» **How to complete this task**
Copy out every line of the records in which "agent" can be found.
---------- Source material
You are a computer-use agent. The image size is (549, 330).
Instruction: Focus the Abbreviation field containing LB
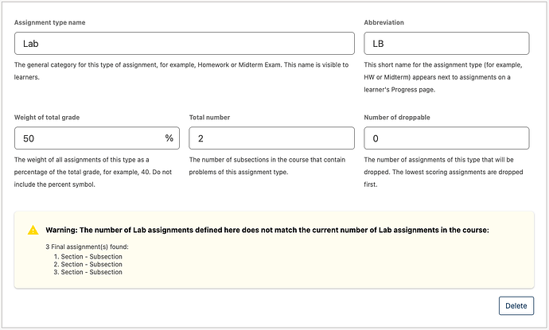(x=446, y=43)
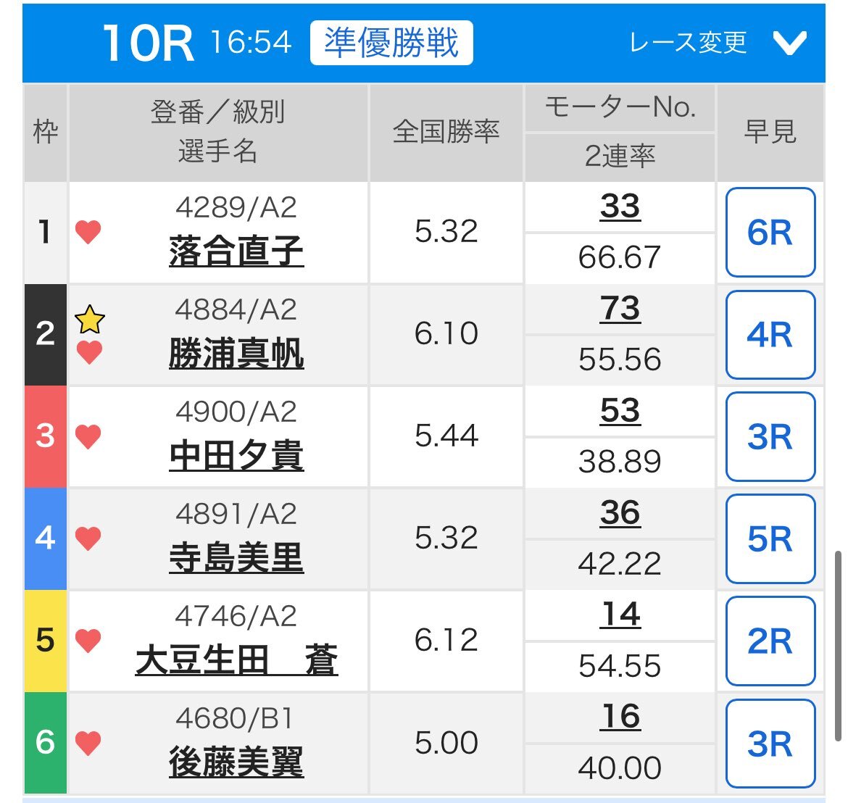Click the 準優勝戦 race label badge
Viewport: 848px width, 803px height.
point(391,43)
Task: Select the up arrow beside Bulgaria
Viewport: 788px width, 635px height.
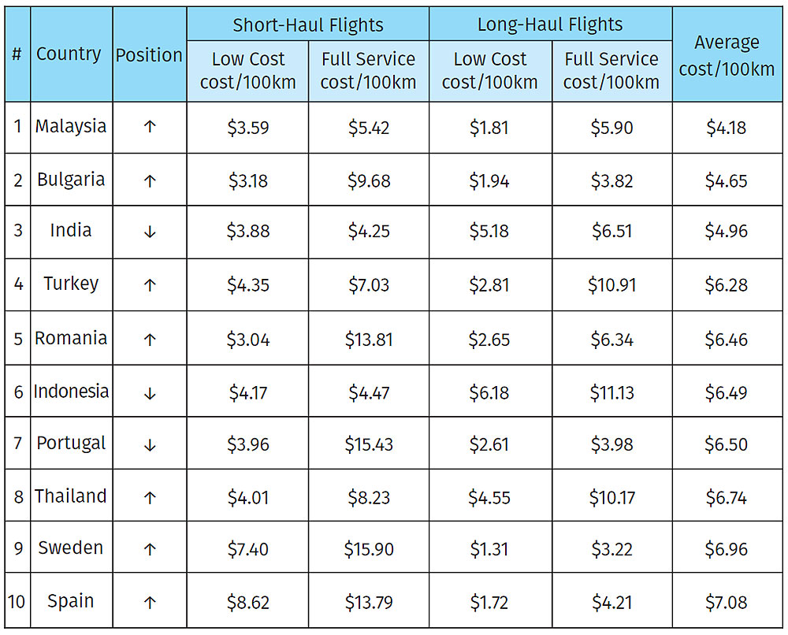Action: pyautogui.click(x=150, y=180)
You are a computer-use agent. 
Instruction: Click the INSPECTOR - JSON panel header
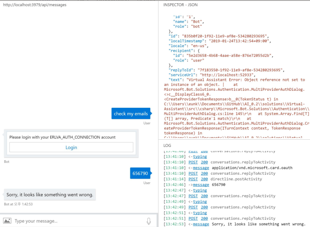coord(180,5)
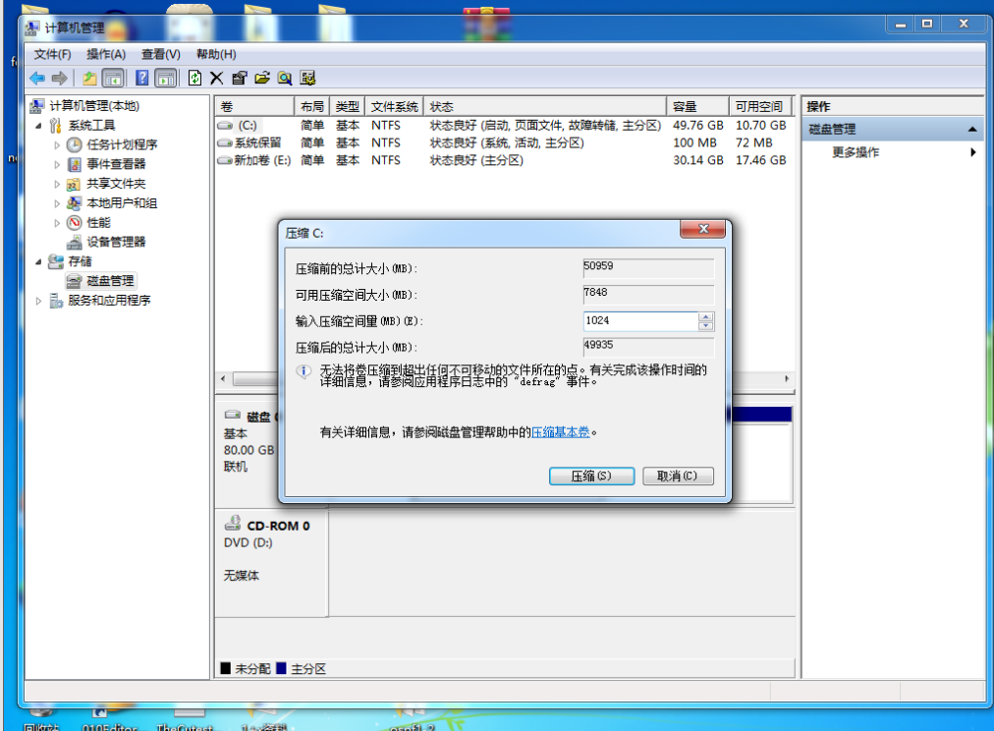Click the Properties toolbar icon
The image size is (994, 731).
[239, 79]
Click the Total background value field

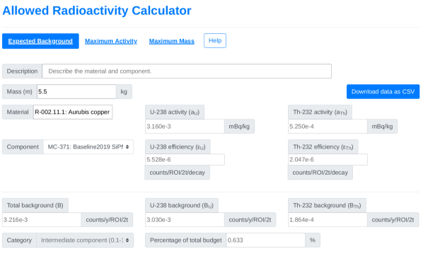tap(42, 220)
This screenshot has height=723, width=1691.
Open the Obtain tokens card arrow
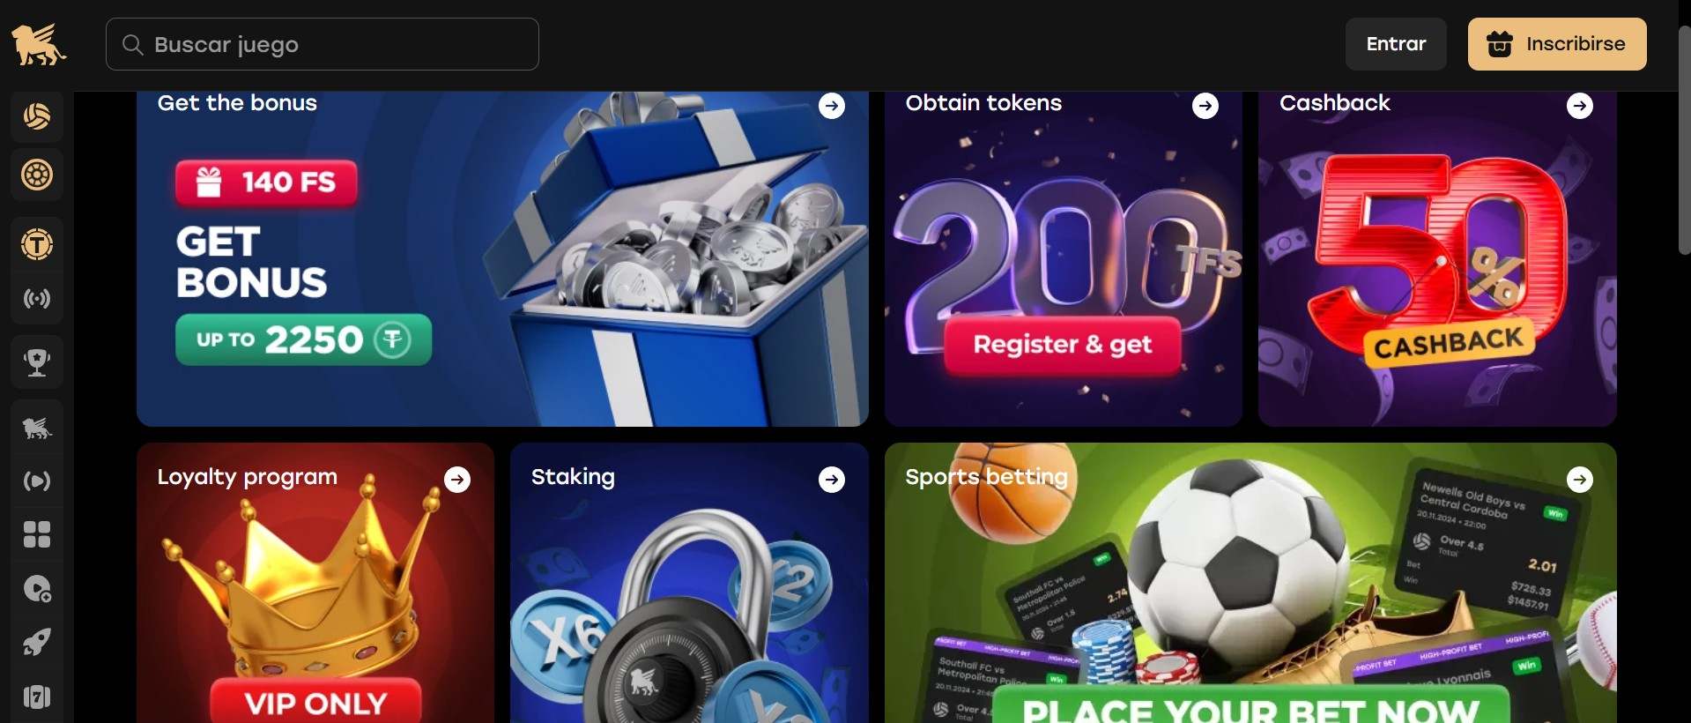click(x=1205, y=106)
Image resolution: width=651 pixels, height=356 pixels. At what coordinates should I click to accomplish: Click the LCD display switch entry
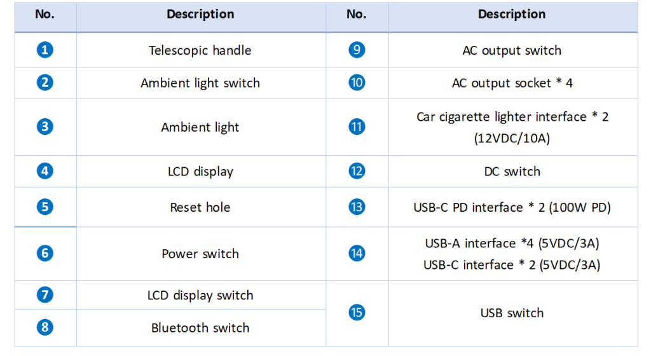pos(200,296)
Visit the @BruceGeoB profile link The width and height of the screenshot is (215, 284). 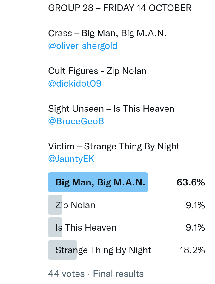click(76, 121)
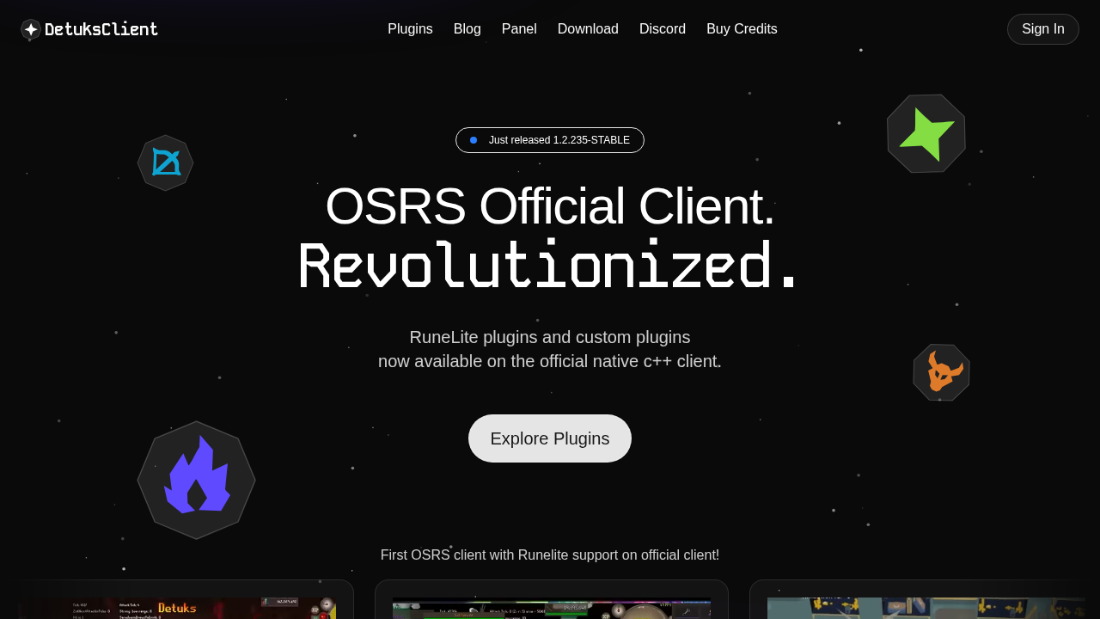Click the green star plugin badge
Screen dimensions: 1100x619
926,133
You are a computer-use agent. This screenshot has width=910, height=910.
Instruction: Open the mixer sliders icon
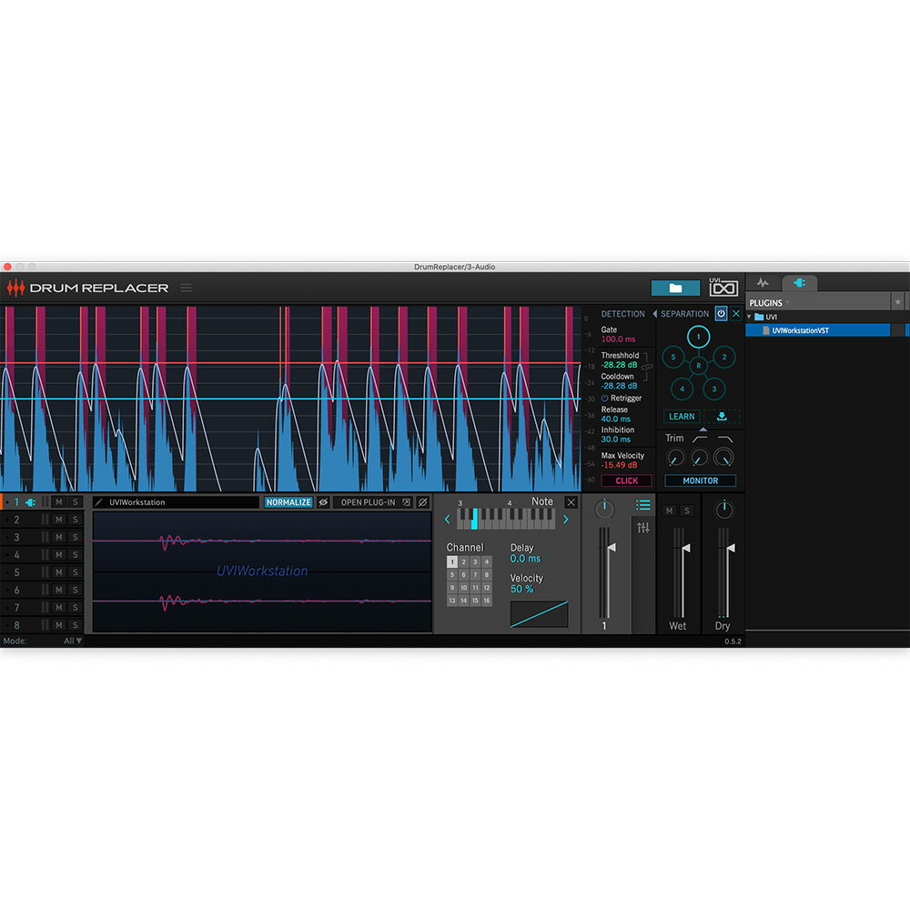click(x=643, y=528)
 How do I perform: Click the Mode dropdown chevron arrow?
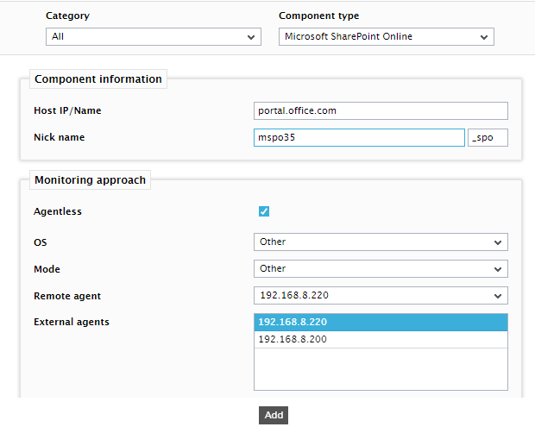pos(498,269)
--------------------
» **Exercise answer**
You are a computer-use agent. The image size is (549, 330).
You are a computer-use agent. 
You are a computer-use agent. This screenshot has width=910, height=910.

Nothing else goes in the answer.